Three of the top five conferences in college sports have announced an “historic” alliance that will bring 41 of the top institutions together on a collaborative approach surrounding the future evolution of college athletics and its scheduling.

This is said to prioritize their student athletes’ well-being, giving them academic and athletic opportunities they wouldn’t have without this alliance. This isn’t a team-up type deal. All universities will still compete but they’ll help student athletics receive opportunities and are committed to the challenges facing college athletics. Via the Pac 12 site, these are the main commitments with the alliance.

  • Student-athlete mental and physical health, safety, wellness and support
  • Strong academic experience and support
  • Diversity, equity and inclusion
  • Social justice
  • Gender equity
  • Future structure of the NCAA
  • Federal legislative efforts
  • Postseason championships and future formats

The scheduling will create new inter-conference games and “enhance” the student-athlete experience along with fan experience.

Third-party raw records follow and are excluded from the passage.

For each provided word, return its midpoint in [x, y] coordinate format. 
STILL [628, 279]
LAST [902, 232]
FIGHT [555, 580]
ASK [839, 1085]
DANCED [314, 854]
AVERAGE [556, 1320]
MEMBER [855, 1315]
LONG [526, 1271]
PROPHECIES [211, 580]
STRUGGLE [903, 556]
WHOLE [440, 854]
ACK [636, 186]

There will be “attractive” match-ups with this type of scheduling. Here’s what each commissioner said about the alliance. “The ACC, Big Ten and Pac-12 recognize the unique environment and challenges currently facing intercollegiate athletics, and we are proud and confident in this timely and necessary alliance that brings together like-minded institutions and conferences focused on the overall educational missions of our preeminent institutions,” said ACC Commissioner Jim Phillips.

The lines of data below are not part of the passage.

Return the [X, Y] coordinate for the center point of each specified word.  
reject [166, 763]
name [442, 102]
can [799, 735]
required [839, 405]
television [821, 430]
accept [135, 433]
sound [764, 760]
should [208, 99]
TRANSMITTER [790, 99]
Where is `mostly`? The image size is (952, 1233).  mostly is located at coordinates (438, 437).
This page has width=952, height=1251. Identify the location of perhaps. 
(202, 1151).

“The alliance will ensure that the educational outcomes and experiences for student-athletes participating at the highest level of collegiate athletics will remain the driving factor in all decisions moving forward.” “Student-athletes have been and will remain the focal point of the Big Ten, ACC and PAC-12 Conferences” said Big Ten Commissioner Kevin Warren. “Today, through this alliance, we furthered our commitment to our student-athletes by prioritizing our academics and athletics value systems.

We are creating opportunities for student-athletes to have elite competition and are taking the necessary steps to shape and stabilize the future of college athletics.” “The historic alliance announced today between the Pac-12, ACC and Big Ten is grounded in a commitment to our student-athletes,” said Pac-12 Commissioner George Kliavkoff. “We believe that collaborating together we are stronger in our commitment to addressing the broad issues and opportunities facing college athletics.”

This alliance came after Texas and Oklahoma announced they would be moving from the Big 12 to the SEC in response to not being given the best opportunity to grow as a university in that conference. College athletics is changing. Players can now make money off their name and likeness and that’s going to keep some players around a little bit longer.

To give student athletes a chance to prove their worth, getting these types of games in is crucial. All student athletes of these 41 universities should be extremely excited about the partnership. All three conferences have the same mission and now they can combine their missions to help all of their student athletes grow as individuals. This will enhance their collegiate experience with sports but also with educational opportunities.

They are really supporting their next generation of leaders and it doesn’t get any better than this! Of course, while the student athletes benefit from this and the fans benefit from this, the conferences benefit as well. No deal is made without thinking about money. Revenue that will come from these inter-conference games will be massive and all commissioners, presidents and athletic directors know this.

But any deal will have money involved. It doesn’t mean that this deal is only made for the money. They do have the student athletes’ best interest moving forward. It’s a great alliance that should help college athletics take a step forward.